Novo prazo para precatórios antecipa data-limite e pressiona processos no Tocantins
Fernanda CappellessoPor Fernanda Cappellesso 21 de janeiro de 2026 25

Uma mudança recente na Constituição Federal alterou de forma significativa o calendário de expedição de precatórios e antecipa a data-limite para inclusão desses pagamentos no Orçamento da União de 2027, com impacto direto em processos que tramitam no Tocantins. Com a promulgação da Emenda Constitucional nº 136/2025, o prazo final passou a ser até as 18h do dia 1º de fevereiro de 2026, substituindo a data anterior, que era 2 de abril.

A antecipação reduz em mais de dois meses o tempo disponível para a expedição das requisições e acende um alerta para advogados, magistrados, servidores e partes envolvidas em ações contra a Fazenda Pública. Apenas os precatórios formalizados até esse novo limite poderão ser incluídos na proposta orçamentária de 2027. Aqueles expedidos após essa data ficarão automaticamente empurrados para o Orçamento de 2028, prolongando o tempo de espera pelos pagamentos.

Precatórios são ordens de pagamento expedidas pelo Poder Judiciário após decisões judiciais definitivas contra entes públicos, como União, estados e municípios. Para que os valores tenham previsão orçamentária, o cumprimento rigoroso dos prazos constitucionais é obrigatório, sem margem para flexibilização.

No Tocantins, a mudança exige atenção redobrada dos operadores do Direito, especialmente nos processos que tramitam na Justiça Federal da 1ª Região, onde continuam sendo utilizados os sistemas Oracle e Sirea para a expedição das requisições.

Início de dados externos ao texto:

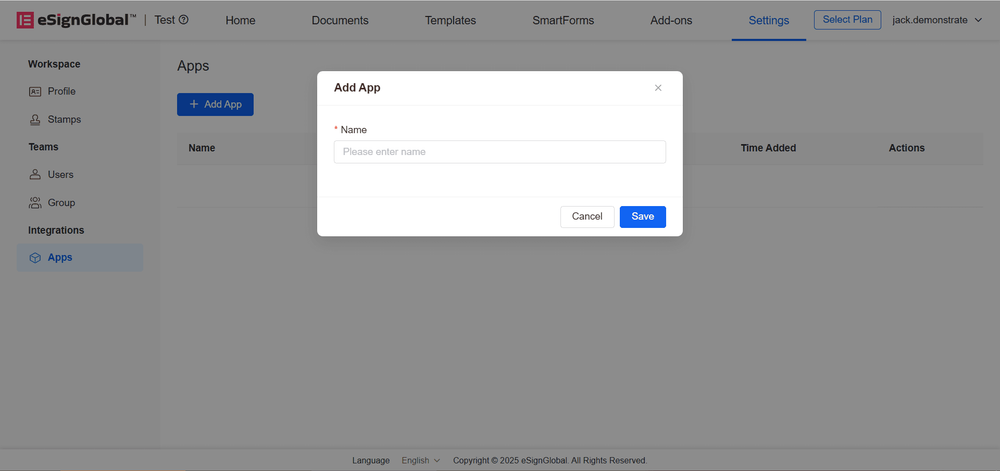Close the Add App dialog with X

pyautogui.click(x=658, y=88)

Além do prazo constitucional, tribunais adotam prazos internos próprios, que podem ser ainda mais restritivos e antecipar, na prática, o encerramento do calendário operacional.

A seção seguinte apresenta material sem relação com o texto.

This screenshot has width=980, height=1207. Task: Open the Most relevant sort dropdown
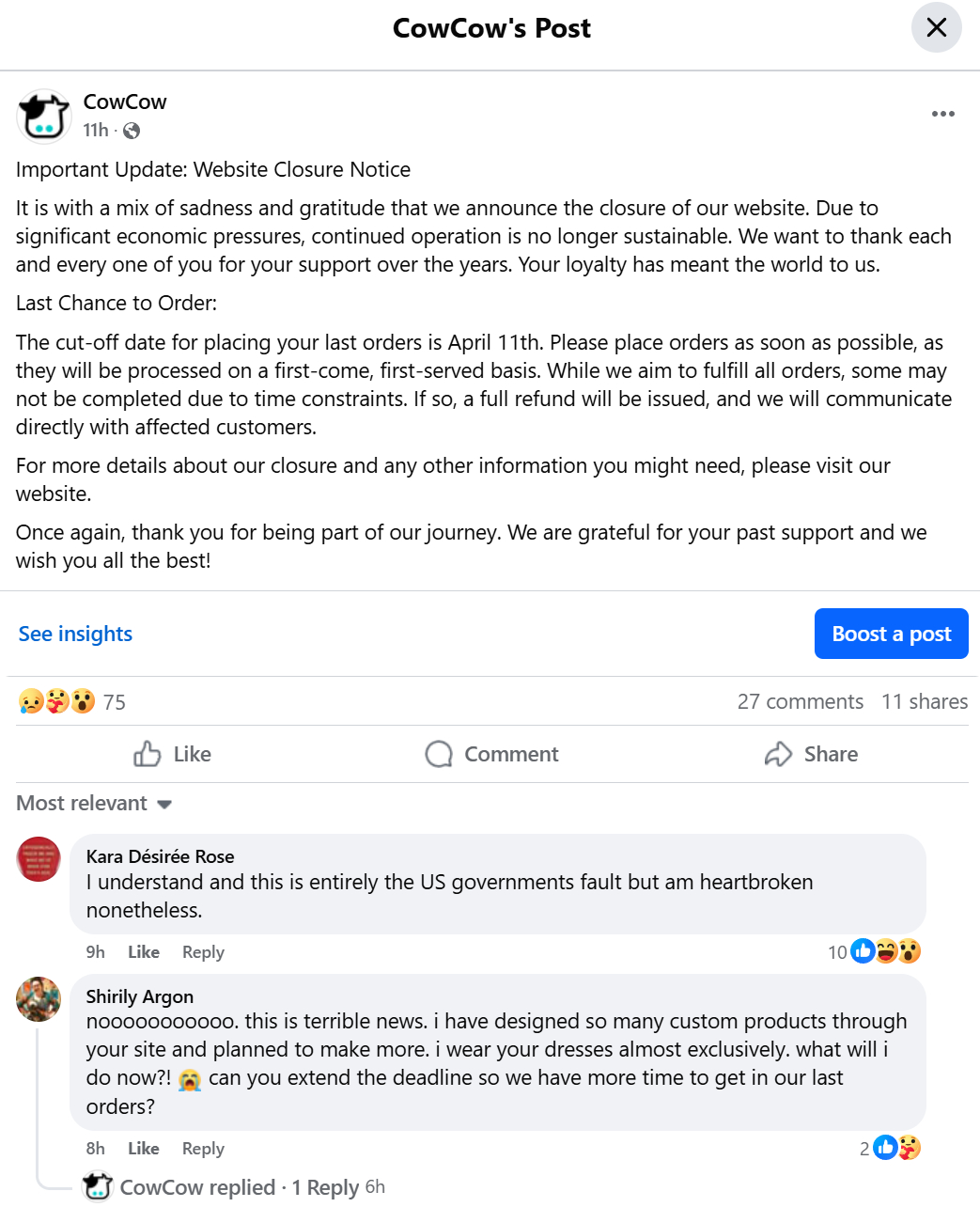coord(94,803)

Especialistas alertam que a nova regra pode provocar um efeito cascata: processos próximos da fase final, mas que enfrentem pendências administrativas ou atrasos na tramitação, correm risco real de perder a janela orçamentária de 2027. Na prática, isso significa mais um ano de espera para credores que já aguardam há anos o desfecho financeiro das ações.

Com o novo marco constitucional, o acompanhamento processual passa a ser decisivo. O descumprimento do prazo de 1º de fevereiro de 2026 implica o adiamento automático da inclusão do precatório, reforçando a pressão sobre o sistema judiciário e sobre os profissionais que atuam na condução desses processos no Tocantins.